Familiar with Van Booy’s lyrical prose, I cannot help but experience the same kind of luxurious language while reading this collection. In the story, The Still But Falling World, set in a small village south of Rome, the lives of the inhabitants achieve a balance between the world of lies and a world of acceptance. Nuggets of truth are found too: “My entire family and her husband and children are living the most beautiful lie.” The ability to do this, Van Booy writes, stems from love. “In Morano, if you’re loved, everything else falls away.” There is a wisdom and vulnerability to such writing. I am reminded of Fernando Pessoa’s recognition that we make use of lies and fiction to promote understanding among ourselves, something that the truth alone could never accomplish. (Paraphrased from The Book of Disquiet, Penguin Classics.)
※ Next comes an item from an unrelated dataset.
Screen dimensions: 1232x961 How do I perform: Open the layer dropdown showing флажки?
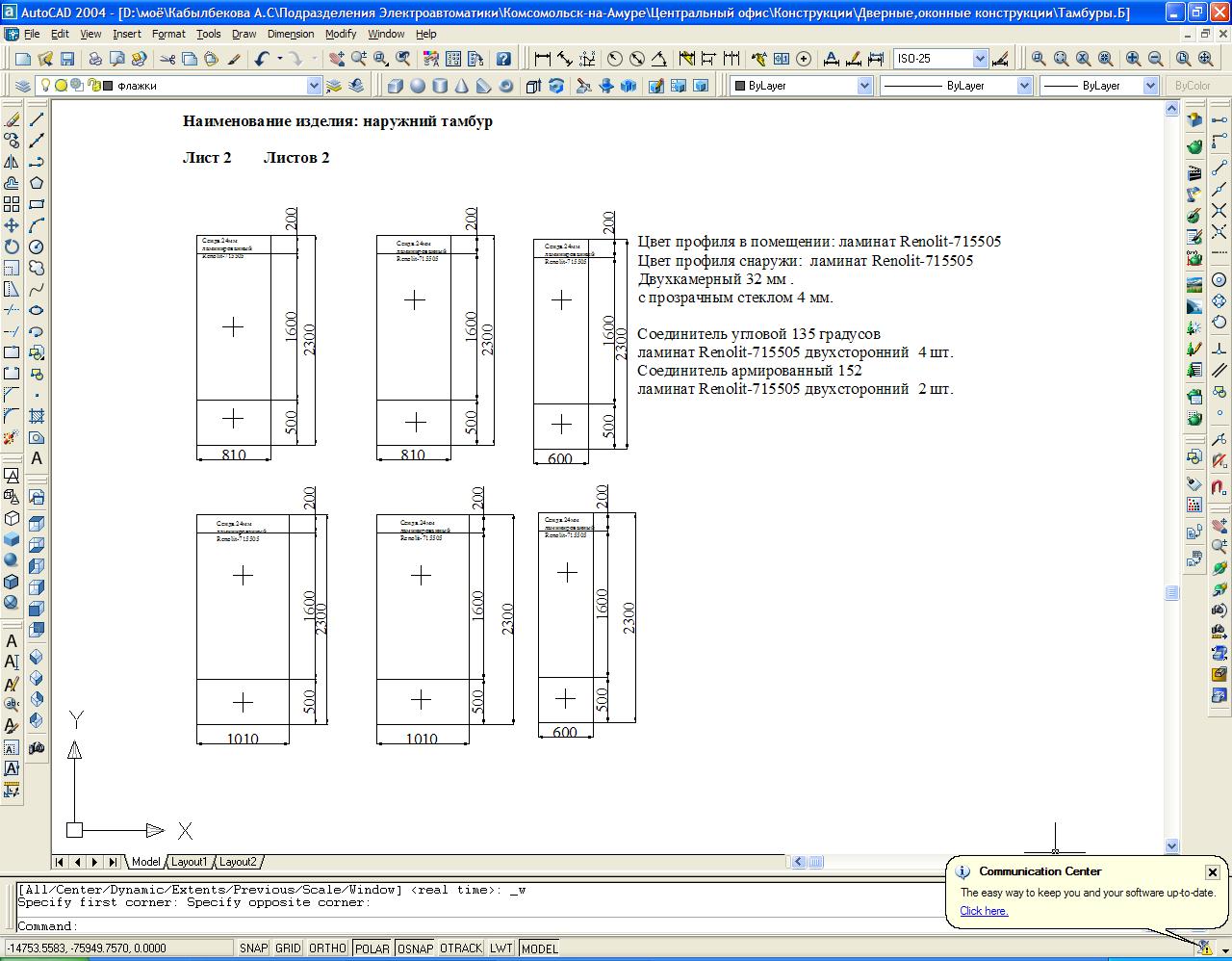313,86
Reading Van Booy is like loving a melting snowflake in your palm. The transitory nature of life lies beneath the surface of each piece. Its stories are very much like fables you want to carry around with you. In Everything is a Beautiful Trick the story of Magda, an adopted sister from Krakow, whose left arm is missing at her elbow, the reader is taken into the memories of her brother, reminiscing about her death he only imagines. “Memories spill out through a cracked window, melt into the ground between tall grass, and are pushed back up as wildflowers.” This idea that we each have our own versions of the truth makes for a very colorful world, as one experience can lead to a myriad of flowers pushing up later. This collection is full of such gems. I feel a quality of Taoist flow and Buddhist acceptance from this voice, but a voice qualified to move beyond mere acquiescence. Simon VanBooy writes like a master, there are not many others creating works like these today whereby reality is redefined to include imagination. It is the eye/ear/heart of a poet at work here.
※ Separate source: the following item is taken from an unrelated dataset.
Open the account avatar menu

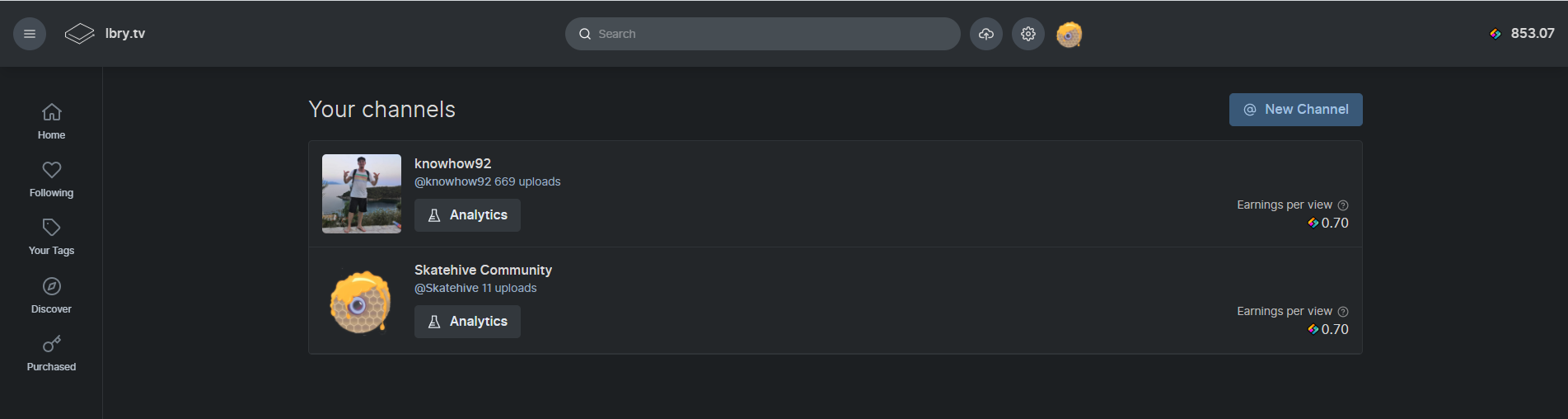tap(1070, 34)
There are 18 stories included in this collection, several of which were previously published by Bookman Press in 2002 in a limited run called Love and the Five Senses. Every piece is distinct from the next, but present is a voice the reader will not forget. There is a thread connecting this author to the above mentioned Passoa, and when I read Some Bloom in Darkness, I return to Colette and am reminded “…we can catch and hold—with words…” as VanBooy does so brilliantly for us. In The World Laughs in Flowers, and The Reappearance of Strawberries, both two very beautiful titles so well selected, the theme of memory underlies. “My memories are arranged like puddles—they are littered throughout the present moment. It seems arbitrary, that which the mind remembers, but I know it is not.” This line appears early in the first story, long before the character arrives in Greece to hopefully re-ignite a love before it is too late. In The Reappearance…” a story full of longing and human endurance, we read “without memory…man would be invincible.” This polarization of elation and suffering is what makes the stories believable; it is what makes this collection profound. There is nothing formulaic or too full of itself. It is balanced and quiet sometimes, and at others, it can be over the top pure poetry, lyrical and enlightened.